There is an immediate opportunity,
and long term one.
The immediate opportunity is Healthcare,
because it is expensive, and because it is getting a lot of attention lately. We
need a campaign similar to the Training
Within Industry (TWI) program in WWII. Healthcare institutions and providers need to learn Lean,
through TWI methods probably, and use it to improve healthcare delivery.
Delivery should be the focus for cost cutting and for quality improvement. I can
imagine two stages. First we need to learn how to flow patients through our
systems. Their stay in the system should be equal to the treatment time, no
more (for cost control), no less (for quality control). The treatment time is
subject to many variables, but we can ignore them as long as providers spend with
patients just the length of time they need for good quality.

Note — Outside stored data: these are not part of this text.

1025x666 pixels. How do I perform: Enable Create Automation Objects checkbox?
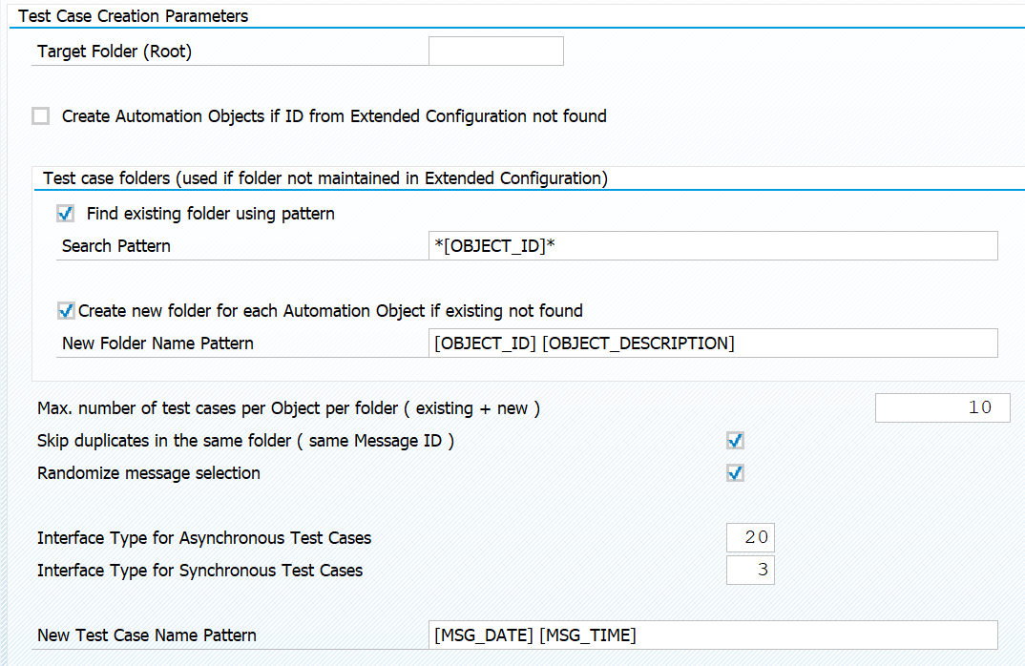click(x=40, y=116)
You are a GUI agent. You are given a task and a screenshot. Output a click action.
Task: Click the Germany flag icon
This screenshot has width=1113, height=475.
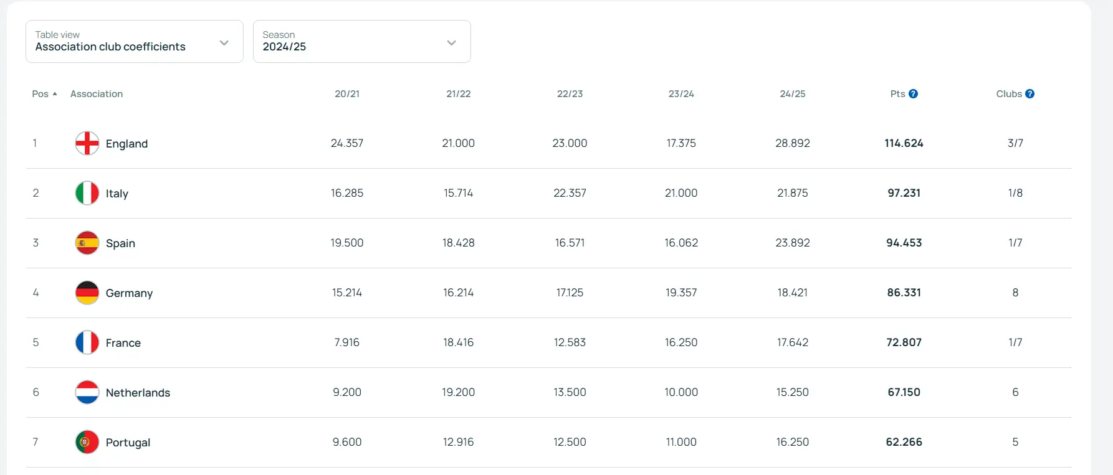(87, 293)
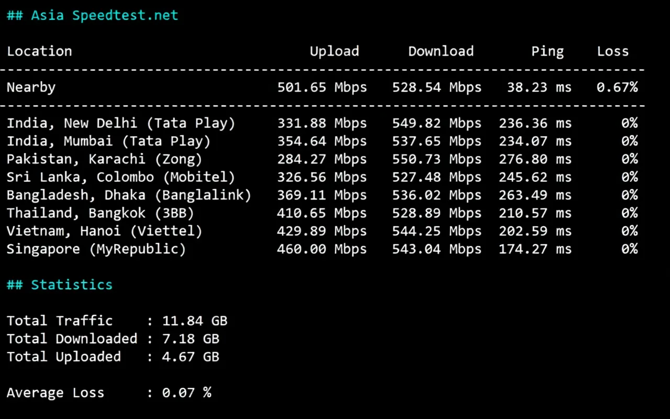Click the Location column header
The height and width of the screenshot is (419, 670).
[x=39, y=51]
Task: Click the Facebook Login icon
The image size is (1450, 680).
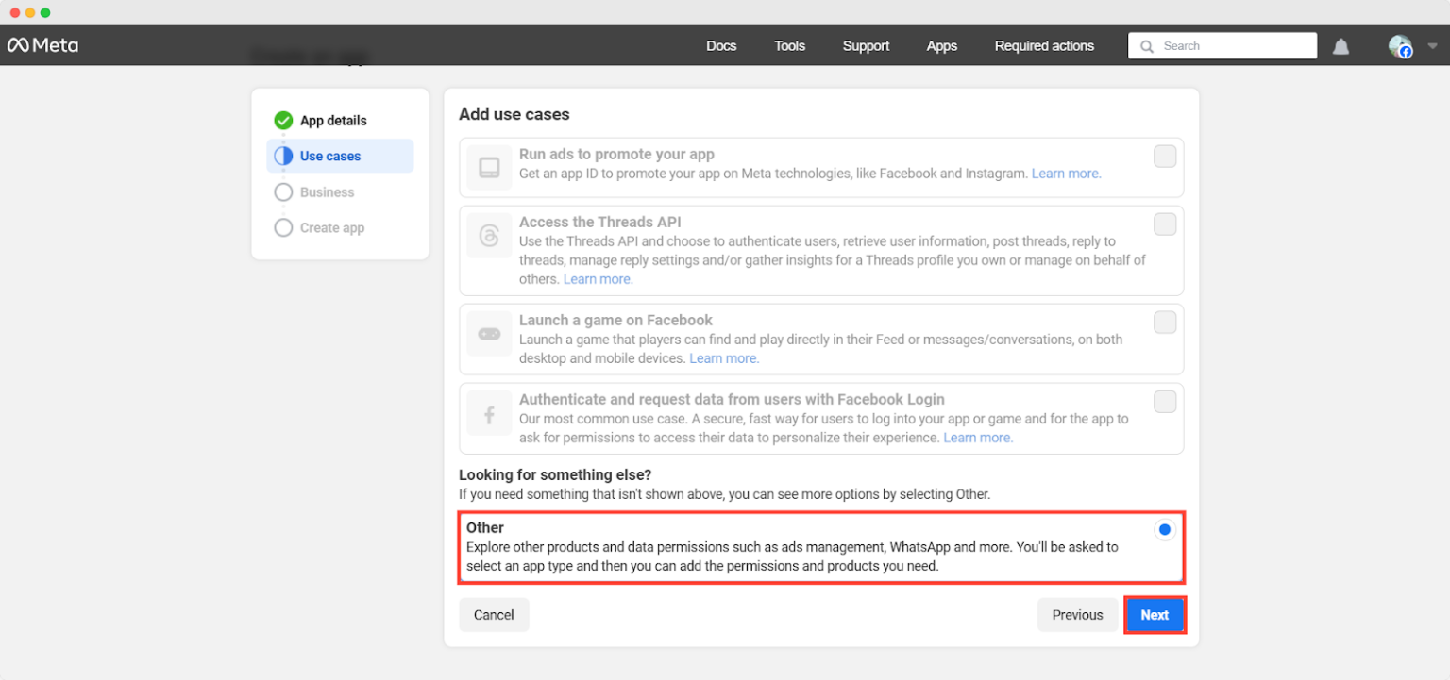Action: (x=489, y=415)
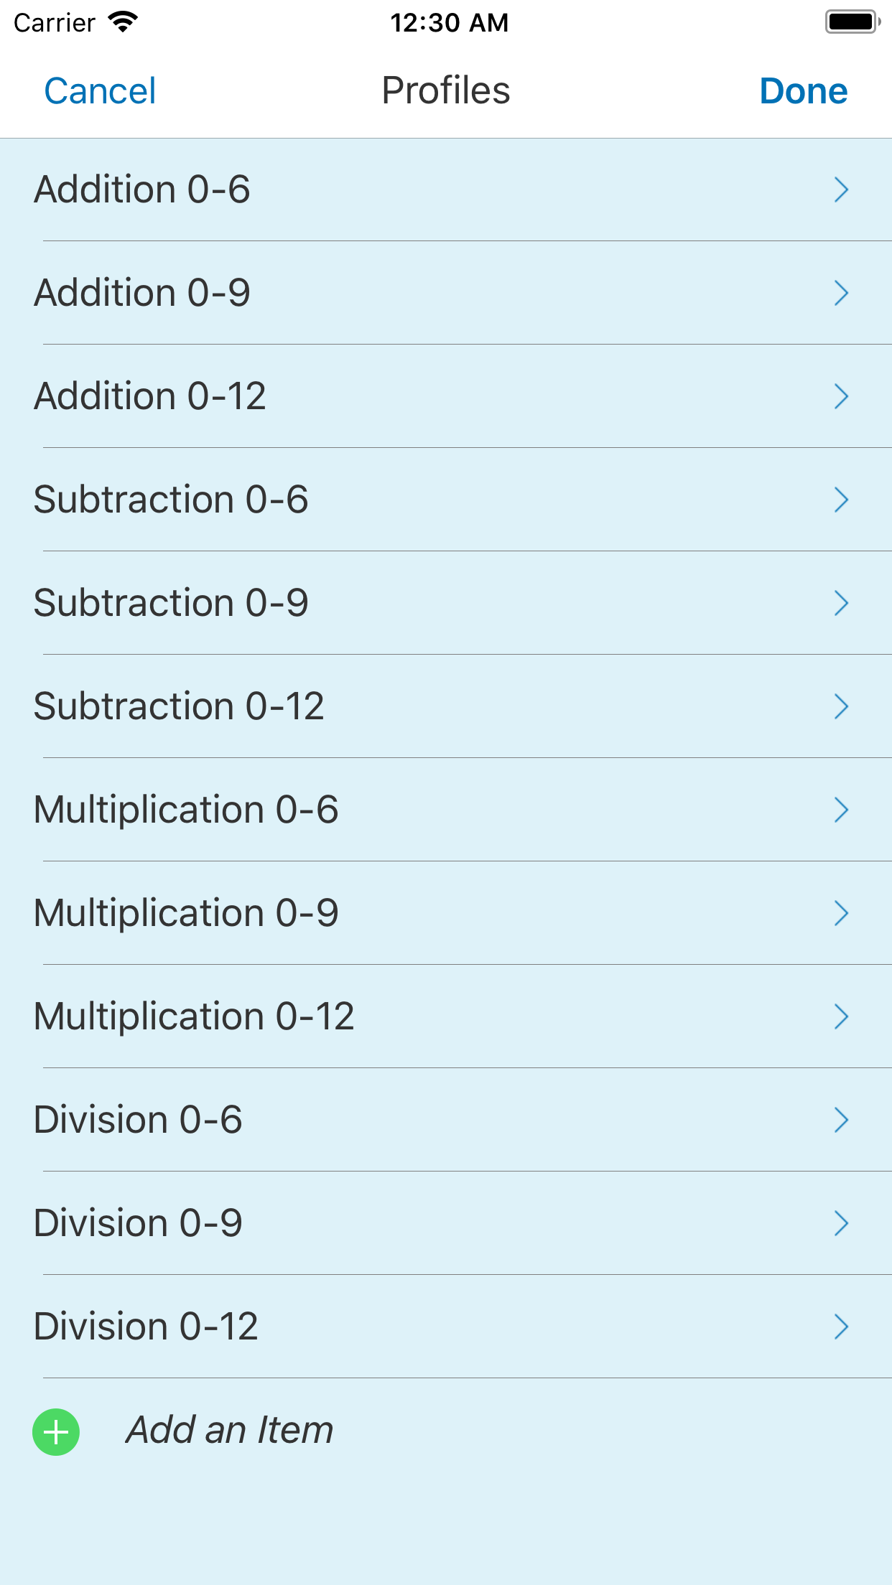Screen dimensions: 892x1585
Task: Choose the Multiplication 0-12 profile
Action: pyautogui.click(x=194, y=1016)
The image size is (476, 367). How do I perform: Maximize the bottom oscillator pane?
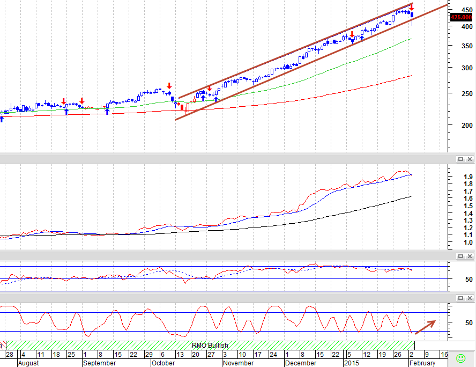click(x=460, y=298)
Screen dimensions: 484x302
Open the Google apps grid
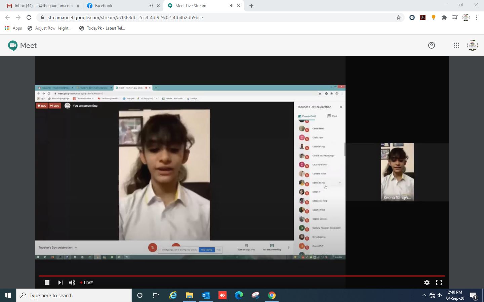[456, 45]
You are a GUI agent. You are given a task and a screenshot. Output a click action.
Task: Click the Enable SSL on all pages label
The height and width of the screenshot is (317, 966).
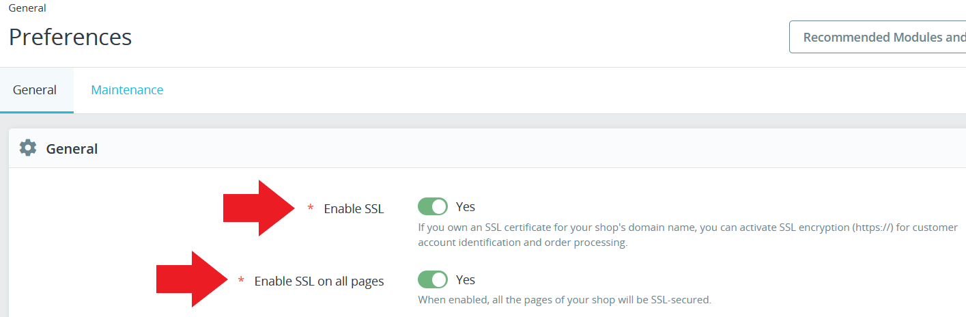319,281
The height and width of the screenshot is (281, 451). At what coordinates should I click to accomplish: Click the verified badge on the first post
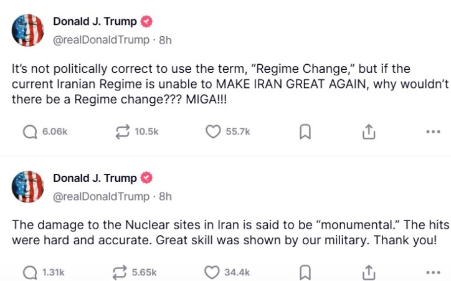point(146,22)
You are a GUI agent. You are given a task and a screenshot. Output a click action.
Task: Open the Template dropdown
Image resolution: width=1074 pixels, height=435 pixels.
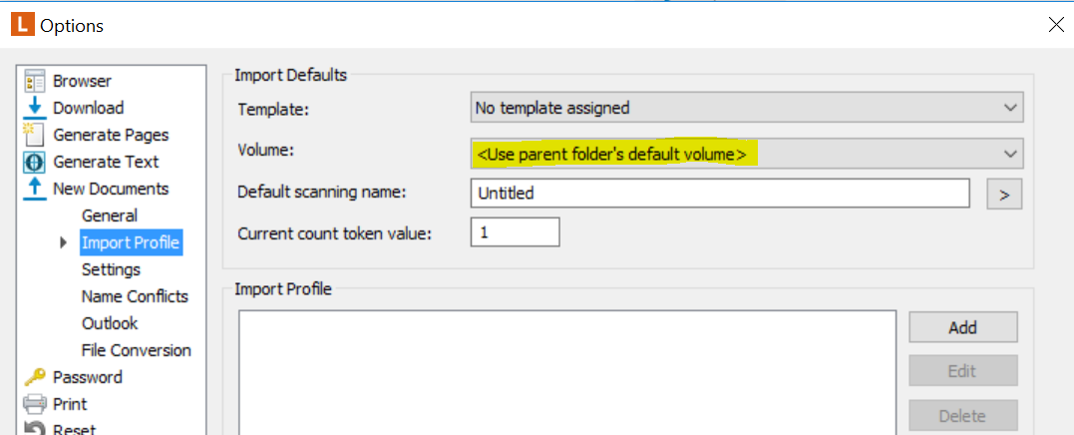click(747, 108)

The second step
would be to continuously improve and shorten the treatment time itself, through
The long term opportunity is to
teach Lean to the entire society. I would start teaching it at schools, as
early as possible. As lean practitioners, we know it works in every aspect of
life, so why not teach it in every aspect of life. Professionals graduate with
very little management knowledge; doesn’t that need to change?
The global market is seeing many
emerging nations rely on Lean production. To stay competitive our children need
to learn management, efficient production, and leadership skills. The earlier
we start teaching Lean, the faster we could unlearn batch thinking.